For purposes of induction, we say that G has birthday \(\delta\), and write \(b(G)=\delta\), if \(\delta\) is the least index of the days on which G is born. A game G is said to be born by day \(\delta\) if \(b(G)\leqslant \delta\).

1.1 State of the art

A natural question is the following:

$$\begin{aligned} Given\,S,\,what\,can\,be\,said\,about\,the\,partial\,order\,of\,\mathbf {L}(S)? \end{aligned}$$

A seminal problem related to this question was to describe the poset of games born by day n. Or, equivalently, describe the structure of \(\mathbf {L}^n(\emptyset )\). The answer was not given in Berlekamp et al. (2001) and Conway (1976). Figure 3 shows the day 1 poset and the left diagram in Fig. 4 the day 2 poset as given in Guy (1991, 1996), where \({*}=\{0\,\mid \,0\}\), \(2=\{1\,|\,\}\), \(1=\{0\,|\,\}\), \(1{*}=\{1\,\mid \,1\}\), \(\frac{1}{2}=\{0\,\mid \,1\}\), \({\uparrow }=\{0\,\mid \,{*}\}\), \({\uparrow }{*}=\{0,{*}\,\mid \,0\}\), \(\pm 1=\{1\,\mid \,-1\}\).

Fig. 3

\(\mathbf {L}^1(\emptyset )\)

Fig. 4

Left: \(\mathbf {L}^2(\emptyset )\), as given in Guy (1991); Right: \(\mathbf {L}^2(\emptyset )\), corrected in Calistrate et al. (2002)
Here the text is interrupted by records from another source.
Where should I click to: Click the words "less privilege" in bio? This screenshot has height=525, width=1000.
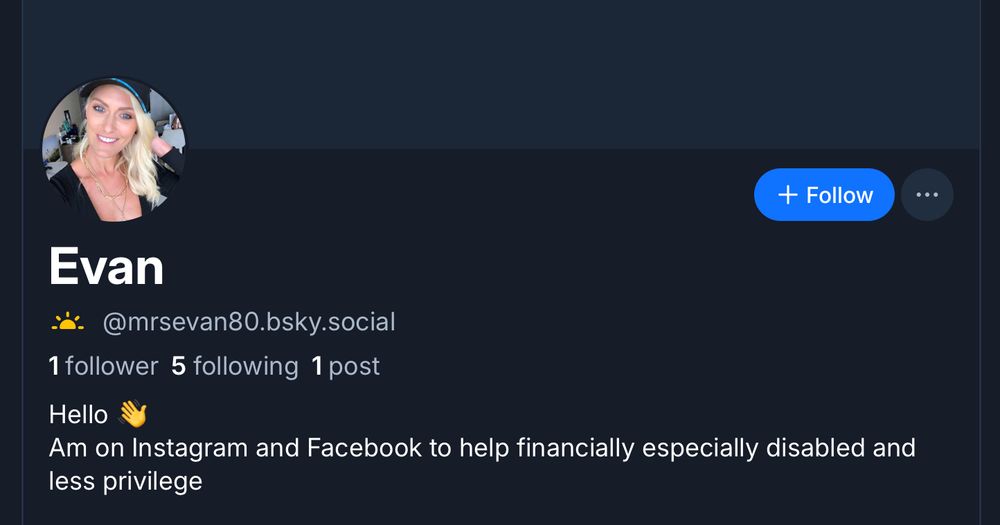[125, 481]
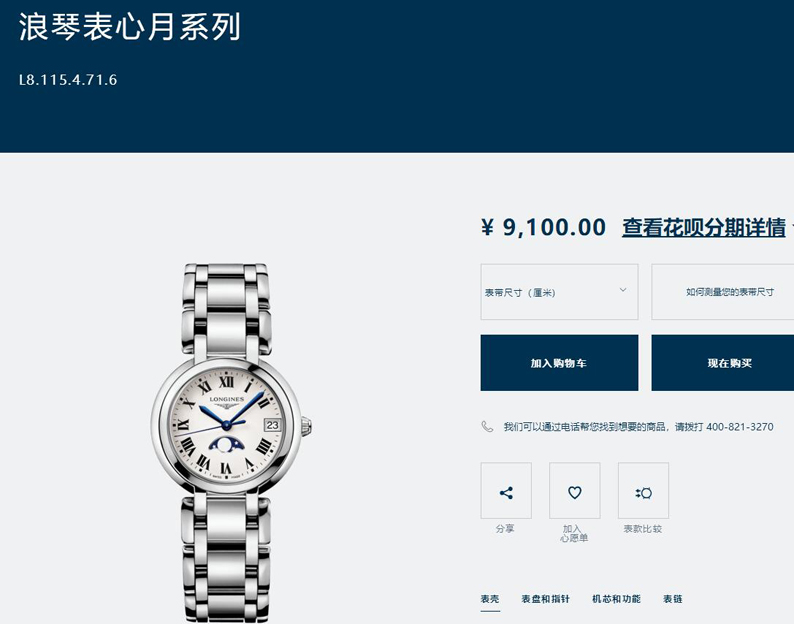Click 加入购物车 button

pos(559,363)
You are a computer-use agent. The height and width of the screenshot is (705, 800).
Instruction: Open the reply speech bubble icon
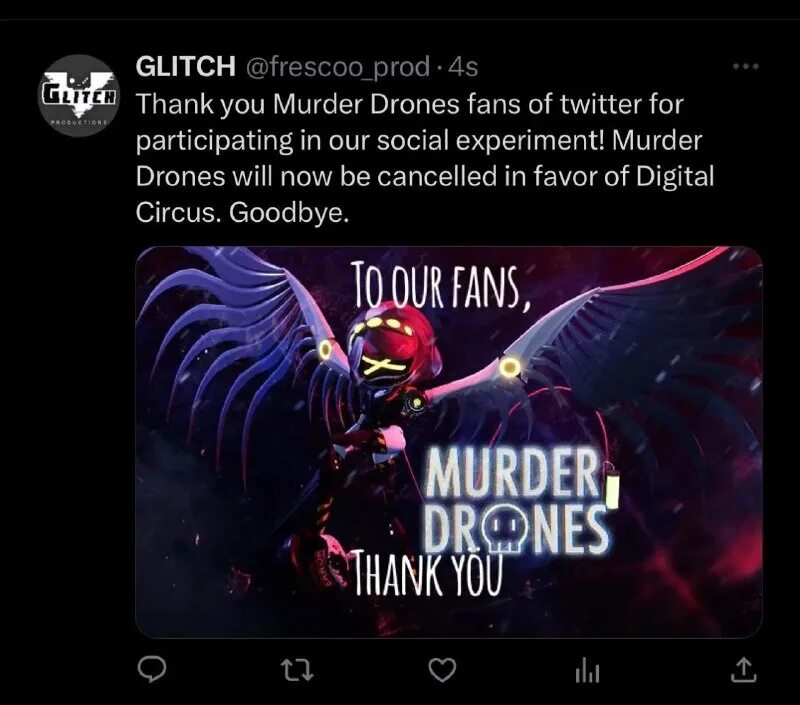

The Hasse diagram of \(\mathbf {L}^2(\emptyset )\) given in Guy (1991) (shown on the left in Fig. 4) is incorrect; the game \(\{1\,\mid \,0\}\) should be strictly larger than \(\{1\,\mid \,0,*\}\). The actual poset is given on the right side of Fig. 4, which some readers will recognize as the free distributive lattice on 3 generators plus 4 more elements. The error was corrected in Calistrate et al. (2002), as stated in Theorem 5 below. We use the following notions from lattice theory:

• A lattice is a partially ordered set in which every two elements have a unique supremum (\(a\vee b\), also called “least upper bound” or “join”) and a unique infimum (\(a\wedge b\), also called “greatest lower bound” or “meet”). A lattice is distributive if \(a\vee (b \wedge c)=(a\vee b)\wedge (a\vee c)\).

• A complete lattice is a poset in which all subsets have both a join and a meet.

• A modular lattice is a lattice that satisfies \(x\leqslant b\Rightarrow x\vee (a\wedge b)=(x\vee a)\wedge b\).

Theorem 5

(Calistrate et al. 2002) The set of games born by day \(n\in \mathbb {N}_0\) is a distributive lattice.

Also, the final theorem of Calistrate et al. (2002) states that the union of all day n games does not form a lattice.

In Albert and Nowakowski (2012), the ordered structure of \(\mathbf {L}(S)\) was studied for any set S of games. Given a game G and a set of games S (G not necessarily in S), two important subsets are \(\lfloor G \rfloor =\{J\in S:J\not \succcurlyeq G\}\) and \(\lceil G \rceil =\{J\in S:J\not \preccurlyeq G\}\). The ideas of Calistrate et al. (2002) were extended and the following more general result was proved.

Theorem 6

(Albert and Nowakowski 2012) For any set of games S we have

• \(\mathbf {L}(S)\) is a complete lattice;

• if \(G\in \mathbf {L}(S)\) then \(G=\{\,\lfloor G \rfloor \,|\,\lceil G \rceil \}\);

• \(G\vee H=\{\lfloor G \rfloor \cup \lfloor H \rfloor \,|\,\lceil G \rceil \cap \lceil H \rceil \}\);

• \(G\wedge H=\{\lfloor G \rfloor \cap \lfloor H \rfloor \,|\,\lceil G \rceil \cup \lceil H \rceil \}\).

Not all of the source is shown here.